Dataset entries:
○ ○ ○ ○ ○

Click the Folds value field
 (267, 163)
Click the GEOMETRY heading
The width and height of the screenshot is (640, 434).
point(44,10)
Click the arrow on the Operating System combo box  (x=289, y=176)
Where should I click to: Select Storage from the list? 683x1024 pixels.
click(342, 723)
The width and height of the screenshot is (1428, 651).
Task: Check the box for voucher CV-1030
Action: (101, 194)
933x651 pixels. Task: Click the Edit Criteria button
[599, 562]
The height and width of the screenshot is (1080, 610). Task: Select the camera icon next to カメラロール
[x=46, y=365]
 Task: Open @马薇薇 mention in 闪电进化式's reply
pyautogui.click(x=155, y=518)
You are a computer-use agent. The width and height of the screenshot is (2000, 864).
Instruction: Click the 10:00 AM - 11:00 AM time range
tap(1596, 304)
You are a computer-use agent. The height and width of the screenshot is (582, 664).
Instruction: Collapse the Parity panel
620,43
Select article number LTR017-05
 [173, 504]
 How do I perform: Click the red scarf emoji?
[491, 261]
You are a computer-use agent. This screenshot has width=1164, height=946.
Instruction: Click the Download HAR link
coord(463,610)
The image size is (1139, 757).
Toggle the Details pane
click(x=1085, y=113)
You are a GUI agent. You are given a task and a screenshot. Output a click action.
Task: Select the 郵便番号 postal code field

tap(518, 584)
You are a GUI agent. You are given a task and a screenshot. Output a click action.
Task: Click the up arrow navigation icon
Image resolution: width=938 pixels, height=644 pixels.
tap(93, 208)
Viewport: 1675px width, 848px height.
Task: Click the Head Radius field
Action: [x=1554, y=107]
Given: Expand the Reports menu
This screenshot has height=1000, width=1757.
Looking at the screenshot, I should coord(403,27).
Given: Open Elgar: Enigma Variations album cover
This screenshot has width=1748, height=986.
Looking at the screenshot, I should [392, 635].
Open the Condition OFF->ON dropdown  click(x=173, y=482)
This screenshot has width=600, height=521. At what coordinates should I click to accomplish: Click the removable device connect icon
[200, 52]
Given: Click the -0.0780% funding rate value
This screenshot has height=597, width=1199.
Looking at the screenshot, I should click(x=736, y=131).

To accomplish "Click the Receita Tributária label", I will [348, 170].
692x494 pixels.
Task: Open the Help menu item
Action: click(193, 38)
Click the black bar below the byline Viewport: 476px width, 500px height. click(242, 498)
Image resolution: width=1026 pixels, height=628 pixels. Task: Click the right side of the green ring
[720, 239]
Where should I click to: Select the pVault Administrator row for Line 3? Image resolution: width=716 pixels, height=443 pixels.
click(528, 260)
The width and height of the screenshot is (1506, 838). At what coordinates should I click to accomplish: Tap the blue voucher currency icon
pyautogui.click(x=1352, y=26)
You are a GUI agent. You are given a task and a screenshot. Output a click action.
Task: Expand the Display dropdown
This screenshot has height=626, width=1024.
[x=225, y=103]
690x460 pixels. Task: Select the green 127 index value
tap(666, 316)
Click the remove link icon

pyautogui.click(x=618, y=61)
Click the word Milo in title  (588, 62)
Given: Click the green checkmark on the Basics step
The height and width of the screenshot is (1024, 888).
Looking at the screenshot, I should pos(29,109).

○ ○ ○ ○ ○

Work required: Could you find every line in the records above that has the string "Expand" and copy it?

Response to the exercise:
Given: Expand the Reports menu
Task: Expand the Display dropdown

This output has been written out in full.